In arrivo 420 funzionari e 200 assistenti per ambasciate e Farnesina. Il ministero: “Servono a coprire i buchi”. La spending review annunciata dal ministero degli Esteri non riguarderà il personale […]

(DI VALERIA PACELLI E GIACOMO SALVINI – ilfattoquotidiano.it) – La spending review annunciata dal ministero degli Esteri non riguarderà il personale. Nuovi funzionari, dirigenti e consiglieri arriveranno nelle sedi del Palazzo della Farnesina e nelle ambasciate sparse in giro per il mondo. Precisamente si tratta di 775 persone in più che verranno assunte da qui al 1 ottobre 2024. Bisognerà disporre i bandi dei concorsi e preparare i nuovi contratti, ma l’indirizzo del ministero forzista Antonio Tajani è chiaro in un Decreto del presidente del Consiglio (dpcm) che sarà approvato oggi nel Consiglio dei ministri convocato per le 16. Riguarda le “modifiche al regolamento di riorganizzazione del ministero degli affari esteri e della cooperazione” e prevede nuove assunzioni. Innanzitutto di 10 dirigenti (che così arriveranno al totale di 110) a chiamata diretta del ministro e poi una serie molto più corposa di personale che verrà inserito dopo concorsi pubblici in altre aree diverse dell’amministrazione. Fino all’1 ottobre 2024 è prevista infatti l’assunzione di 420 funzionari (che porta il numero a 1.893 in totale) e di 200 assistenti (che così saranno 2.111). Tra ambasciatori, consiglieri di ambasciata e segretari di legazione invece si passerà dai 1.195 attuali ai 1.250 negli ultimi mesi del 2024: un aumento di 55 persone.
Una scelta che apparentemente va in senso contrario ai tagli annunciati dal ministero. Non è ancora chiaro quale sia il costo complessivo della riorganizzazione del ministero degli Esteri ma, secondo una qualificata fonte del governo, solo l’assunzione di 200 nuovi assistenti costerà 7,5 milioni di euro: un quinto rispetto ai tagli totale che il ministero dovrà fare il prossimo anno. La Farnesina infatti, come ha raccontato Il Fatto venerdì, è stato uno dei tre ministeri insieme ad Agricoltura ed Economia che ha risposto alla deadline del 10 settembre per il piano di tagli voluto da Giorgia Meloni e Giancarlo Giorgetti. Il dicastero di Tajani dovrà ridurre la spesa di 39 milioni a partire dal 2024. Questo però non significa che si farà cassa sul personale ma si taglierà su altre voci di spesa, spiega una fonte del ministero degli Esteri. Quali non è ancora dato saperlo.
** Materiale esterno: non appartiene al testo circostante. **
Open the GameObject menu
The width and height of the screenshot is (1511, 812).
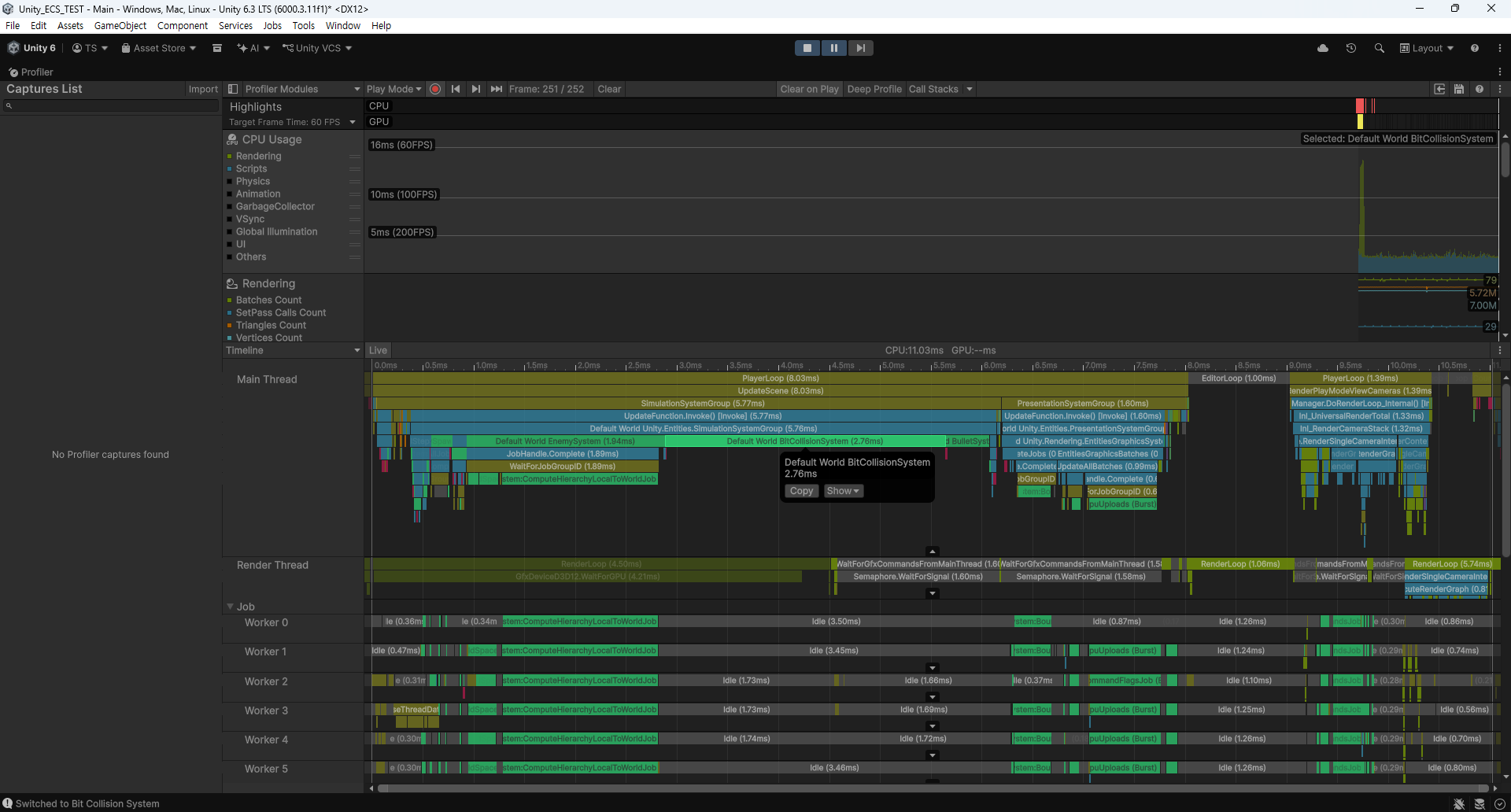click(120, 25)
Secondo quanto raccontano fonti diplomatiche al Fatto la necessità di queste nuove assunzioni nasce per superare il blocco del turnover degli anni scorsi. In questi anni l’assunzione di personale diplomatico è stata infatti costante, con l’arrivo di 30/35 diplomatici all’anno, che era una cifra che corrispondeva più o meno al tasso di mortalità. Non è successo lo stesso per i funzionari, lasciando dei buchi in sedi più complesse come ad esempio quelle dei Paesi africani. L’obiettivo infatti sarebbe quello di assumere personale altamente qualificato per coprire la mancanza di personale che riguarda soprattutto i consolati, le ambasciate e gli istituti italiani di cultura all’estero. Ma il nuovo organico non riguarderà solo le sedi estere, anche quella del ministero della Farnesina a Roma dove i neo assunti lavoreranno a stretto contatto con il ministro Tajani.
Quello di oggi, secondo i dati di Openpolis, sarà la tredicesima riorganizzazione ministeriale su 15 da quando si è insediato il governo Meloni per un totale di circa 500 dirigenti da spostare. Le riorganizzazioni più corpose hanno riguardato la Cultura, il ministero dei Trasporti, il Turismo e l’Agricoltura. Gli ultimi in ordine di tempo sono stati i ministeri delle Imprese, della Difesa e del Lavoro.